The title of “Data Scientist” is a relatively recent phenomena. Coined and popularized in the late ‘90s, the title didn’t really seem to have much widespread adoption until the last decade where the extreme proliferation of data and the need to analyze it forced companies to seek out the specialized resources best suited for this task. When I first entered the field a decade ago, the term “data scientist” really didn’t even exist (don’t most scientists use data?). To illustrate, I started as an “engineer” characterizing and predicting wafer processes in a large semiconductor company. I then moved to a “decision support analyst” position, prototyping and implementing production predictive fraud models for online ACH (Automatic Clearing House) transactions for giant banks at a financial company. Following that experience, I went to Allstate as a “predictive modeler,” analyzing and prototyping next-generation pricing models for their main book-of-business, before joining, as a “Scientist,” at a company that created production pricing models for hundreds of billions of dollars in sales for the biggest retailers in the world. I eventually ended up heading the algorithms team responsible for retail science at IBM after the company was acquired, before finally landing at Guidewire as the Director of Data Science. Yes, this is my first “Data Science” job, even though I have been doing the same thing and using the same basic toolsets across a variety of industries for the past decade. Though the companies I left eventually started using the “data science” title as well, the term is a relatively new one that describes a very old and established tradition of applying statistical models on data for prediction or classification. Most people I know are surprised that “data science” has been going on for centuries, since the popularization of regression in the early 19thcentury. However, why did this profession balloon into such a sought-after field with job postings ballooning 15,000% in 2011? The answer likely lies in the increased stakes resulting from massive data availability and the available computational hardware power to crunch and process it.
There are roughly 4.4 trillion gigabytes of digital data in existence today and that staggering number is expected to grow tenfold in the next decade, according to a report commissioned by EMC. To put that number into context, in ten years there will be more bits of data than known stars in the universe. This data explosion is the result of the recent emergence of the digital world in which social networks, online commerce/services, new digital technologies, and archiving of older formats have filled up servers with more accessible data than we’ve ever had access to. Buried in this data is the seemingly limitless potential of monetization to be unlocked, either through new products or improved information over competitors. Facebook itself, which is essentially a service that allows it to collect intimate data about its users for direct marketing services in exchange for the use of a social network platform, is currently worth over $200 billion alone. In retail, companies drive billions in sales, based on marketing campaigns that try to characterize customer segments or price sensitivity behavior through spending habits. Closer to home, the insurance carriers’ core business is knowing enough about their customers to price a policy correctly and avoid high-risk underwriting (adverse selection), which can result in a book-of-business that bleeds profits due to suboptimal pricing models. Additionally, identifying fraudulent claims from your book necessitates as much data as possible to fight the almost $50 billion worth of non-health insurance fraud annually estimated by the FBI. Clearly, the stakes are high.

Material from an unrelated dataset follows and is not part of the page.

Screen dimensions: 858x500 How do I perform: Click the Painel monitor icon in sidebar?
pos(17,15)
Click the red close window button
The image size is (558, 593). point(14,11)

This drive for better information, as well as the availability of data, has changed the traditional landscape of statistical analysis/data science. Machine learning algorithms parallelized to operate on petabytes of data have become staple tools of data scientists. Though they initially look very different from traditional regression/classification models in use from the early 19th century, expert data scientists who actually understand the algorithms in depth recognize the similarities. Support vector machines look like estimation efficient versions of logistic regression-based discriminant analysis; feed forward neural networks look like regressions on top of complex transformations given the correct architecture; the list goes on. The reality is that machine learning is predominantly grounded in statistical principles which require optimization techniques to solve, so the current iteration of “data science” is just a natural evolution of more complex statistical tools enabled by the vast improvement in computer resources to crunch this data. However, this job requires a rigorous dedication to math. This helps avoid the “black box” mentality that it’s not important to understand how something works, as long as you can shove data into a program and have it return results. Sadly, roughly 75% of the data science candidates I have come across do not understand what they are doing. More disturbingly, they don’t see the need. I actually had candidates tell me that it was pointless for them to understand the algorithm, because the computer already handled all the details. Not understanding the algorithms, and therefore how the data needs to be cleaned or used, is not only suboptimal, but can result in spectacular failures once production systems are implemented. This is especially true when the data is dirtier and contains less relevant information than expected, which tends to be the norm rather than the exception.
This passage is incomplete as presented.